The following definition is due to Donald J. Newman: 
A connected open subset $D$ of the plane $\mathbb C$ 
is _simply connected_ 
if and only if its complement $\widetilde D = \mathbb C \setminus D$ 
is ``connected within $\varepsilon$ to $\infty$'', 
that is, if for any $z_0 \in \widetilde D$ and $\varepsilon > 0$ 
there is a continuous curve $\gamma(t)$, $0 ≤ t < \infty$ such that:

(a) dist$(\gamma(t), \widetilde D) < \varepsilon$ for all $t \ge 0$,

(b) $\gamma(0) = z_0$,

(c) $\lim\limits_{t\to\infty} \gamma(t) = \infty$. 

see the textbook _Complex Analysis_, by Joseph Bak and Donald J. Newman. 
(His definition is easy to use, allowing _induction_ on the number of 
levels of a polygonal path, towards the proof of the Closed Curve Theorem.) 
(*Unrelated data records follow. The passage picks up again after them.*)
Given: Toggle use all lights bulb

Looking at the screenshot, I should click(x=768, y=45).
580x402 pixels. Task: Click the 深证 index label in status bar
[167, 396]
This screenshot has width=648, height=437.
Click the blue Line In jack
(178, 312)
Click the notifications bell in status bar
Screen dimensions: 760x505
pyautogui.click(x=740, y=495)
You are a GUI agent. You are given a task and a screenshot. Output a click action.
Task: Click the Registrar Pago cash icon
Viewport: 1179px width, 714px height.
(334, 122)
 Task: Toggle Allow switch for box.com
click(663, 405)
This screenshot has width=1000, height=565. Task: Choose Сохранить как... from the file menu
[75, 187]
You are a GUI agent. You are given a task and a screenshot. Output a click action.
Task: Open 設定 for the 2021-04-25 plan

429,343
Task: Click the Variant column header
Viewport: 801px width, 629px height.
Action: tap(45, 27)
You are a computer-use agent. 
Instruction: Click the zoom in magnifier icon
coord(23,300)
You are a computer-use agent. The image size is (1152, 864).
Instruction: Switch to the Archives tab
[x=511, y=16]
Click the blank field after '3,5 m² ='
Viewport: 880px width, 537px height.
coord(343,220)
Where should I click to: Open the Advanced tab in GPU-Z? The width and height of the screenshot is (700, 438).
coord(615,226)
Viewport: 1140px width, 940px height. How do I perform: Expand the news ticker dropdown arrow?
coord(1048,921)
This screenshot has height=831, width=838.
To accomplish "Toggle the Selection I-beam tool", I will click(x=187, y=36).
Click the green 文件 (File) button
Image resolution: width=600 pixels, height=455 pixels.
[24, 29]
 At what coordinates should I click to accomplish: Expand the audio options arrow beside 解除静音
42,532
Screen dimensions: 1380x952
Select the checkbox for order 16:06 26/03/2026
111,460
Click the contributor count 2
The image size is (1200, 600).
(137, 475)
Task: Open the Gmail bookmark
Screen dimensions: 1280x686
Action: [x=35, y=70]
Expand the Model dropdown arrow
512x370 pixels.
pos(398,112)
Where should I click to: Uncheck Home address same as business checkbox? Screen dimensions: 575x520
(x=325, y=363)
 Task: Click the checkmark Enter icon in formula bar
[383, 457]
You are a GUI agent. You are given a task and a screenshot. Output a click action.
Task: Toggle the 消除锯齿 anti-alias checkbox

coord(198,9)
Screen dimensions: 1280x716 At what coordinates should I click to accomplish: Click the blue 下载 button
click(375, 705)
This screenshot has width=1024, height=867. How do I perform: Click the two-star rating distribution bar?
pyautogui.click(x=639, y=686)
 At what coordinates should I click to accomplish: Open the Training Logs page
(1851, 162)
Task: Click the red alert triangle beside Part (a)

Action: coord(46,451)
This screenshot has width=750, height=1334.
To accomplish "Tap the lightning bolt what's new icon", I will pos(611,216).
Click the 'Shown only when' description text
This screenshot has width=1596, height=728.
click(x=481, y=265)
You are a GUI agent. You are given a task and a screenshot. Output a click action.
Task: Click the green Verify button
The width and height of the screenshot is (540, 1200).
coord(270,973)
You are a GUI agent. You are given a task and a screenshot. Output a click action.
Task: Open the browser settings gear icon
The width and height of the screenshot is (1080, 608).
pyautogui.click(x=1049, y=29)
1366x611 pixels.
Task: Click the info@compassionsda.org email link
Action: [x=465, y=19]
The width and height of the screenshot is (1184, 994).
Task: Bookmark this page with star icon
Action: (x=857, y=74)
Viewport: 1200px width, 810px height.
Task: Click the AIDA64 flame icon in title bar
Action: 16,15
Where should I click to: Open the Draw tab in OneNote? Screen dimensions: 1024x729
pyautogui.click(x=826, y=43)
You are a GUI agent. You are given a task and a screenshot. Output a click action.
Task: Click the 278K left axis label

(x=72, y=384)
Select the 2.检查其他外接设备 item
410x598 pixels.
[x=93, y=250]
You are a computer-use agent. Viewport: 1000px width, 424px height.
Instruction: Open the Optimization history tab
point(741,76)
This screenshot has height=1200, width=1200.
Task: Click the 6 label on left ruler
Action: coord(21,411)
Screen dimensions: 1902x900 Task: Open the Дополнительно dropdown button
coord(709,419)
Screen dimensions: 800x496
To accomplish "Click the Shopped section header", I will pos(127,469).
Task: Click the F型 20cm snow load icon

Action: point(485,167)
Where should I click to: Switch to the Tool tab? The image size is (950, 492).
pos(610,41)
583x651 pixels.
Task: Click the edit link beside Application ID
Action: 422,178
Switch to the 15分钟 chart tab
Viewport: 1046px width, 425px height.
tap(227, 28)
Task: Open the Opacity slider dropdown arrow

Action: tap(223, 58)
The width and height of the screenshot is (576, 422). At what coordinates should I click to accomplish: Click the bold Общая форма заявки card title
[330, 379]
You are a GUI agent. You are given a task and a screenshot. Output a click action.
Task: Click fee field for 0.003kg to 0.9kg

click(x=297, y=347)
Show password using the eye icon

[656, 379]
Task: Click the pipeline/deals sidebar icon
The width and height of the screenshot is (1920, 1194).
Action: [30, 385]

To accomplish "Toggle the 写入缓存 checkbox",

It could be shown that this definition is equivalent to the usual ones, 
when restricted to connected open sets in the plane, 
[link](http://at.yorku.ca/cgi-bin/abstract/cbgb-57). 
(But not in $\mathbb R^3$, where $D=\mathbb R^3$ minus the $z$-axis is a counterexample.) 

Question 1. Who first defined _simply connected_ ? 

Cauchy did a lot of work related to independence of 
an integral on the path of integration 
[see e.g. the book _Cauchy and the Creation of Complex Function Theory_, 
Frank Smithies, Cambridge Univ.Press, 1997], 
but it appears that he usually worked with simple closed curves, 
and paths inside their bounded component, without ever explicitly using the term, 
or the notion, of a _simply connected domain_. 

On the other hand in the book [_History of Topology_, ed. I.M. James, 
North Holland, 2006] several authors discuss _simple connectedness_. 
In particular R. Vanden Eynde, p.73 (again, related to independence 
on the path of integration) indicates that Riemann (as in 1851) 
distinguished between simply connected and multiply connected surfaces, 
citing: 
_This leads to a distinction between simply connected surfaces, in which any closed
curve is the boundary of a part of the surface - like for instance a circle - and multiply
connected surfaces, for which this property is not valid, - like for instance the surface
bounded by two concentric circles_. 

Question 2. Was it Riemann who _first_ defined _simply connected_? 
Did Cauchy ever consider this notion explicitly? Did anyone between 
Cauchy and Riemann consider it (or even earlier, though this seems unlikely), 
any references? 

Nowadays there are several equivalent definitions, they appear to have come later, 
which might perhaps be the subject of another discussion. 

Any help is greatly appreciated (either on the questions stated above, or any 
comments on various equivalent definitions known).